In a unanimous decision on Thursday, the Supreme Court ruled that the anti-abortion doctors who challenged the Food and Drug Administration’s (FDA) approval of the abortion pill mifepristone lack the standing to sue the federal agency. This ruling preserves the FDA’s existing approval of the drug.

The opinion, authored by Justice Brett Kavanaugh, emphasized that the plaintiffs presented “several complicated causation theories to connect FDA’s actions to the plaintiffs’ alleged injuries in fact.” However, none of these theories were sufficient to establish Article III standing, which requires a personal stake in the dispute.

National Review reports the lawsuit was filed in November 2022 by the Alliance Defending Freedom (ADF) on behalf of the Alliance for Hippocratic Medicine and four pro-life doctors. The plaintiffs claimed that the FDA had no authority to approve the two-pill chemical-abortion regimen under Subpart H, a federal code section allowing expedited approval for drugs treating “serious or life-threatening illnesses.” They argued that pregnancy is not an illness but a normal physiological state.

The plaintiffs also challenged the FDA’s 2016 and 2021 decisions to relax restrictions on mifepristone, such as increasing the gestational age for its use, reducing required office visits, allowing non-doctors to prescribe the pills, and permitting mail delivery during the COVID-19 pandemic.

Abortion opponents expressed disappointment with the decision. Erin Hawley, a lawyer with ADF, criticized the FDA for allegedly endangering women by allowing the use of mifepristone without in-person medical supervision. Ingrid Skop from the Charlotte Lozier Institute and Katie Daniel from Susan B. Anthony Pro-Life America echoed similar sentiments, stressing their concerns about the safety of mail-order abortion drugs.

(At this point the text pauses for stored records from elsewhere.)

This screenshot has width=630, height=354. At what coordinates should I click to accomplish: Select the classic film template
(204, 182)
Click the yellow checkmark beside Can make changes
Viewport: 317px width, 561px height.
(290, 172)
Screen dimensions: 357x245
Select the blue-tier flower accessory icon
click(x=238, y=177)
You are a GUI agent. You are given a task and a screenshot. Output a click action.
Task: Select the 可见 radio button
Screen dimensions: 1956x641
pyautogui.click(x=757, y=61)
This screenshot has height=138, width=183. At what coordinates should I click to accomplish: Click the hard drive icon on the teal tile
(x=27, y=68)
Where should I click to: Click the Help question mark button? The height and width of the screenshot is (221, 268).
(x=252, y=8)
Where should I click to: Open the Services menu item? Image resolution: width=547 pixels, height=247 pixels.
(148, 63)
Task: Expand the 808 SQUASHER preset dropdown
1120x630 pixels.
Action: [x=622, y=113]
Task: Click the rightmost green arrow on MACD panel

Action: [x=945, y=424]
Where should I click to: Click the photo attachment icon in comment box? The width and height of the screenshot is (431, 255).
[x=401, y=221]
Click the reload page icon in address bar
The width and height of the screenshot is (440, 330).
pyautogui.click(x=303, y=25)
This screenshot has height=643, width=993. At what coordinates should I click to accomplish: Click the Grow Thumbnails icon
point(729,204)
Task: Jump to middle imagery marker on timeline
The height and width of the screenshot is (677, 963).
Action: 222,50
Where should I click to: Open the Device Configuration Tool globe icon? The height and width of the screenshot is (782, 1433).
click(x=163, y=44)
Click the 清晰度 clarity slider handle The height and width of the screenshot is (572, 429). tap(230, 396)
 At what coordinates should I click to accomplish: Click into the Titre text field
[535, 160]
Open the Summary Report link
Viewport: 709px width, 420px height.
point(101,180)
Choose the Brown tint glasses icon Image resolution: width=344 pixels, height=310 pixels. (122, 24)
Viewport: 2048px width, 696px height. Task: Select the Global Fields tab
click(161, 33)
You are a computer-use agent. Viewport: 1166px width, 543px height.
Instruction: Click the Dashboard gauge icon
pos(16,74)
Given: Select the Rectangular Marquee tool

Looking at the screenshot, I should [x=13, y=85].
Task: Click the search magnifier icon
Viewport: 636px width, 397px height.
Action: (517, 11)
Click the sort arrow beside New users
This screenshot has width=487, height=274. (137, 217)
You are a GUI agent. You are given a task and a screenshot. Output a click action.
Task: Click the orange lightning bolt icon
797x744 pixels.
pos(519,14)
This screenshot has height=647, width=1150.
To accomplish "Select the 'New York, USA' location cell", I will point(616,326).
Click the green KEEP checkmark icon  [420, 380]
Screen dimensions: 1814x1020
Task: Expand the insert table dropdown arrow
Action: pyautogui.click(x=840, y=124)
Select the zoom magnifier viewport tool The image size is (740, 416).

President Joe Biden, however, applauded the decision, highlighting the ongoing risks to women’s rights to necessary medical treatment in many states.

Justice Kavanaugh’s opinion stated that the plaintiffs did not demonstrate a direct injury that would force them to participate in abortion procedures against their conscience. He added that concerns about the potential for increased emergency room visits did not justify legal standing.

Kavanaugh noted that doctors and citizens opposed to FDA regulations should seek changes through legislative and executive branches rather than the courts. This decision aligns with a previous lower court ruling that found the legal challenge was filed too late, beyond the statute of limitations.

Earlier this year, U.S. District Judge Matthew Kacsmaryk in Texas ruled in favor of the plaintiffs, suspending the FDA’s approval of mifepristone. This decision was subsequently overturned by the Fifth Circuit Court of Appeals, which restored access to the drug. The Supreme Court’s stay ensured that the drug remained available while legal proceedings continued.

Democratic lawmakers welcomed the Supreme Court’s ruling. Congresswoman Ayanna Pressley described it as a “major relief & victory for anyone who has ever or will ever need essential medication abortion care.” Senator Elizabeth Warren criticized the challenge as baseless and underscored the safety and effectiveness of chemical-abortion pills. She warned of ongoing efforts by Republicans to impose a nationwide abortion ban and called for continued protection of reproductive freedom.